On a technical level, ISWAK is unnecessarily long. It follows the main character from high school till college and seems to aim for the ‘slice of life’ style. No particular plot, just a bunch of storylines mushed up together to span over 4 years or so. There is no apparent antagonist that keeps the couple from being together, so we have to wait 30 episodes for these two kids to get it right because getting the main couple together is pretty much the sole point of the drama.

Secondary characters are also rendered almost useless. They are one dimentional and exists merely as plot devices. A couple of the characters show potential to be more, but in the end, after they serve their purposes they just slowly disappear. One character that I truly like, however, is Yu Shu, Zhi Shu’s little brother. Unlike the other characters, he has always been there in the background, monitoring, taking notes, but ultimately speaks up when something is not to his fancy. Plus, he’s chubby and grumpy. Lethal combination for a cute kid.
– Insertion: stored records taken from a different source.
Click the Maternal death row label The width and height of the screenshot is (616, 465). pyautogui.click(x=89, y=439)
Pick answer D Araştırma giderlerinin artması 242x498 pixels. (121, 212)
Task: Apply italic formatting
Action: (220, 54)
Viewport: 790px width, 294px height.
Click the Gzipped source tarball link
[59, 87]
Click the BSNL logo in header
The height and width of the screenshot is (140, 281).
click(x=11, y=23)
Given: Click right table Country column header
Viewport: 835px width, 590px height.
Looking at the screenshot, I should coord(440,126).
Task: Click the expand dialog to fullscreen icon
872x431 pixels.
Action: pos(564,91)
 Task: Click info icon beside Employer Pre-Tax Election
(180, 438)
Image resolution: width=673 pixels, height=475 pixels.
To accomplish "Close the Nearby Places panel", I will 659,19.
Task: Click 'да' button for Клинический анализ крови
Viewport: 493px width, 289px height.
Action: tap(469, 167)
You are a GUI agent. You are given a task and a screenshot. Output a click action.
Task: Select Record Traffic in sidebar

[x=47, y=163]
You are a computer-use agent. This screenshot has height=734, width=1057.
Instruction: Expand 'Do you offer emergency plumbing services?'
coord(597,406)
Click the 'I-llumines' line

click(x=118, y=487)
The two redeeming points of ISWAK are the acting and the chemistry between Arel Lin and Joe Cheng. Luckily, I found these elements to be the strongest and they help me powering through to the finale. Ariel Lin really embodies the love fool Xiang Qin, seemingly so natural and at ease in her character’s skin. There are overacting problems at times, but she has a full bottle of charm at her disposal. Xiang Qin annoys you for her trouble making schemes, yet you also admire her kind heart. Despite the many times I get pissed off at Xiang Qin, through out the drama, I continue to love her, and a big part of this goes for Ariel Lin for portraying Xiang Qin so well. Her emotional scenes are great and her funny scenes are really funny.

The same goes for Joe Cheng. Zhi Shu is expressionless, but he is not blank (IMO, this will be Kim Hyunjoong’s biggest shortcoming). He is rude to some people, yet affectionate to others. He thinks A, but does B. He is introvert, but not socially awkward. This is precisely how Joe Cheng hit home run. What I love about Cheng is that he turns this easily cliche-tastic character into someone who feels more real. I say more because all the character qualifications are just straight out of fantasy, but I thought Cheng was able to humanize Zhi Shu more. Plus, he’s got this eternal childlike pout that is just so endearing. When he’s not spouting insults, that is.

It’s not rare to find on screen couples with good chemistry. One of the main reasons two actors are chosen as a couple must be that they look and feel good on screen. But an on screen couple with awefuckingsome chemistry, you don’t come by very often. The last on screen couple that I thought was pretty fantastic was Lee Minjung and Jung Kyungho in Smile You, the drama was bust but damn, they just….clicked together.

And the same goes with Lin and Cheng here. Considering it almost literally took 30 episodes to get their characters to finally end up together, something strong should be holding the magic. I’m sure with any other couple, you would just throw your hand in the air and announce defeat. And this something, it wasn’t anything in particular really, but they just fit. The pairing just feels effortless and natural. I was reading something online that apparently Ariel Lin and Joe Cheng are considered one of the best on screen couples in Taiwan. Hell, I SO can see that. A few episodes into the drama, I just started to randomly look them up in Youtube, a sure sign that they’ve got me hooked at least if not on the drama itself, but on the couple. And in this case, it is enough motivation to finish the drama.

Ultimately, I would rate It Started With a Kiss a barely passable drama. The subject theme itself is already mired with fundemental flaws, and the execution doesn’t help either. If they cut 10 episodes, it would’ve been better. They don’t need so many secondary characters, but should’ve dug deeper into the more important ones. But in the end, I refrained from tearing my hairs out because I’m already losing hair as it is the main leads can charm the hell out of It Started With a Kiss.

Anyways, I’m signing out to watch Playful Kiss episode 1. Exciteeeddd!